Rap hat auch viel mit Alphatier-Gehabe zu tun. „Ich bin der Beste“-Tracks gehören immer noch zum Standard-Repertoire vieler Künstler. Gab es das bei Ihnen auch?

Curse: Klar. Habe ich immer noch auf eine gewisse Weise. Hip-Hop-Kultur ist unter anderem daraus entstanden, dass man versucht hat, die Strassengangs, die sich gegenseitig umgebracht haben, zusammenzubringen. Ihre Energie sollte beispielsweise über Breakdance,- Graffiti,- oder Rap-Kämpfe in etwas Künstlerisches kanalisiert werden – um den echten Kampf gegen den Kampf von Kunst auszutauschen. Vergleich und Wettkampf sind also Teil der Hip-Hop-Kultur. Solange das auf einer Platte stattfindet und bestimmte Regeln nicht überschreitet, gehört es einfach dazu. Es ist ausserdem ein grosser Unterschied, ob ich sage: „Ich bin der Beste“ oder „Du bist scheisse“. „Ich bin der Beste“ ist 100 Prozent Hip-Hop. Früher hatte ich vielmehr diesen Wettbewerbsfilm, weil ich mich beweisen wollte. Das ist inzwischen nicht mehr so heftig. Diese Zeit nutze ich lieber, um etwas anderes zu erzählen. Etwas, das nicht mich, sondern viele andere Menschen besser dastehen lässt.

Rap ist auch heute noch ein von Männern dominiertes Feld und Gewalt gegen Frauen und deren Objektifizierung ist beinahe ein PR-Tool.

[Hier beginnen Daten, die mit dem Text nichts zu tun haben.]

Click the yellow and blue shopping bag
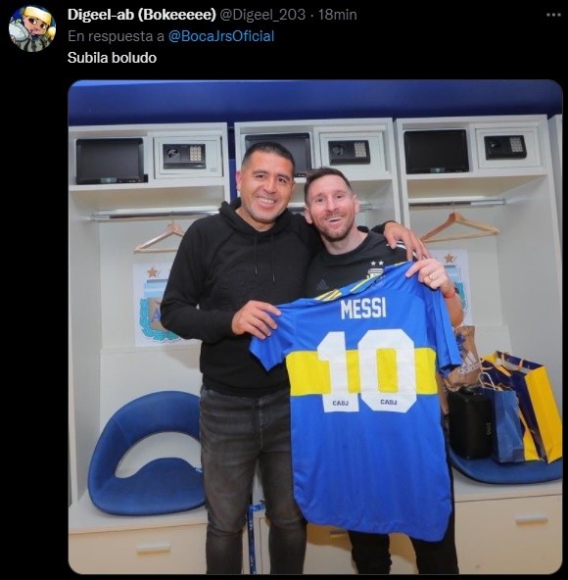This screenshot has width=568, height=580. 525,405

Curse: Ja und nein. Im Jazz der 30er und 40er Jahre gab es fast nur Männer. Im Rock’n’Roll haben wir die Stones, die Beatles, The Doors. Heavy Metal mit Slayer, Metallica ist ebenfalls eine Männerdomäne. Im Rap sind es auch fast nur Männer. Wenn man schon mal ehrlich ist, muss man sagen: Die gesamte Musikbranche ist von Männern dominiert und Sexismus und Objektifizierung von Frauen gab es auch im Rock’n’Roll – das ist nichts Neues, das hat Rap nicht erfunden. Musik ist auch immer ein Spiegel der Gesellschaft. Es gibt aber genauso Rapmusik von Frauen oder von Männern, die Frauen nicht objektifizieren.

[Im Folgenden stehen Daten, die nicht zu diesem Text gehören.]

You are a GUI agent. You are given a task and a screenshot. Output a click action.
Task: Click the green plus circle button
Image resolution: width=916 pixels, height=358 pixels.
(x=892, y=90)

Aber ja, Rap wird viel von jungen, Testosteron geladenen Männern gemacht, die sich gegenseitig aufputschen. Das ist nicht cool und nicht in Ordnung. Die Grenze zwischen Humor und Satire oder mal einen dummen Spruch zu Sexismus ist leider fliessend und sehr individuell zu definieren. Nur auf die „bösen Rapper“ zu zeigen, finde ich nicht richtig. Wir sollten darauf achten, dass Menschen nicht vorverurteilt und abgestempelt werden. Wir sollten genau hinsehen und aufmerksam sein, aber auch anderen zugestehen, dass sie sich weiterentwickeln können.